OP, I dont know if EVH actually used these amps, probably not...but I do believe a sound like EVH's could be had from them...at the right volume, with the right effects....but Chimera's sound is much heavier than EVH's  I dont think many Marshalls have much to offer over these-esp. in the same price range, and some (MG's) have much less.
Perhaps to illustrate, your obviously aware of the similarities between the 5150's and 6505's...So here's some pics of the rigs used by the guys in Skid Row...You'll notice that they both use the same basic head, but also have a fair amount of other stuff to create their live sound. I would say their sound isnt too far off from EVH's.


----------



## Budda (May 29, 2007)

diablo - go get your amp biased.


----------



## Diablo (Dec 20, 2007)

Budda said:


> diablo - go get your amp biased.


Think so? I've thought about it, just b/c I bought the amp used and so dont know anything about its maintenance history. What does biasing cost?

I'm probably exaggerating my displeasure in my sound a bit...when I crank the amp (Post to 2.5-3 lol) and get some air moving from my cab, with no effects and Pre at 5, I can get a pretty good "Master of Puppets" era sound on the low end with my Gibson Explorer or a bit like Foo Fighters "All my life" sound....the sound for leads is pretty weak sounding though....flat and no sustain, not great for harmonics either, but I'd expect to have to boost it and add some chorus to help achieve a better shredding sound. No offense, it doesnt sound too much different from the "SS org Solo" file on your site. I just like a solo sound to sound more "produced". Like a Bose Wave radio, lol. It definitely sounds better when I put my GP-8 with some distortion ahead of it.

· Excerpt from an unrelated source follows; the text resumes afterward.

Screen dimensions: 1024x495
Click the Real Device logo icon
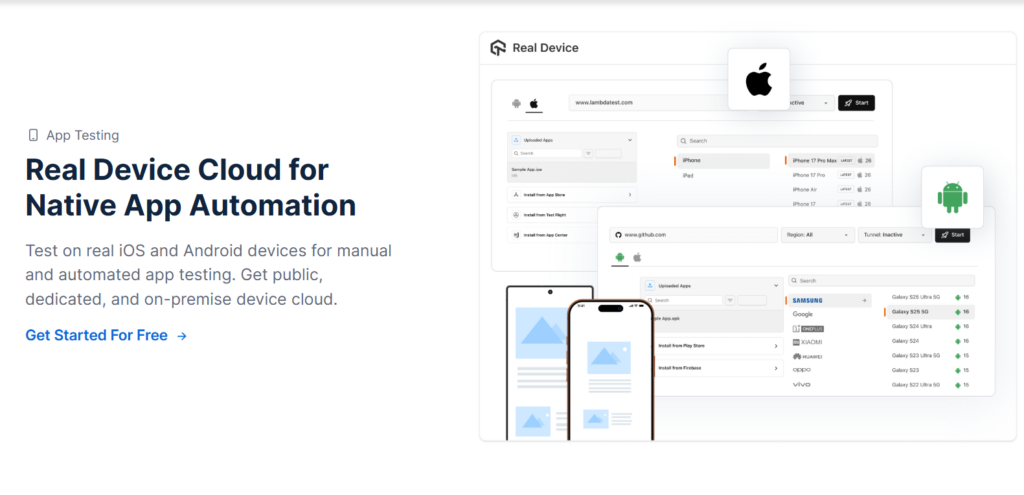pyautogui.click(x=498, y=48)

Reco, what sort of guitar/pickups is your son using? have you tried some different guitars through the amp, or even different players? Can you post some sample recordings?


----------



## Budda (May 29, 2007)

pretty sure it's a mod you'd haev to get done, but it's pretty cheap. cant remember what i heard for a price, but shouldn't be above $40 to get the mod done. I'd get it done. glad the jsx has a bias trim pot in it - set it to where someone else set theirs for KT77's, so far so toneful.

if the power section isnt' really doing it's thing, you probably wont be getting much warmth out of it.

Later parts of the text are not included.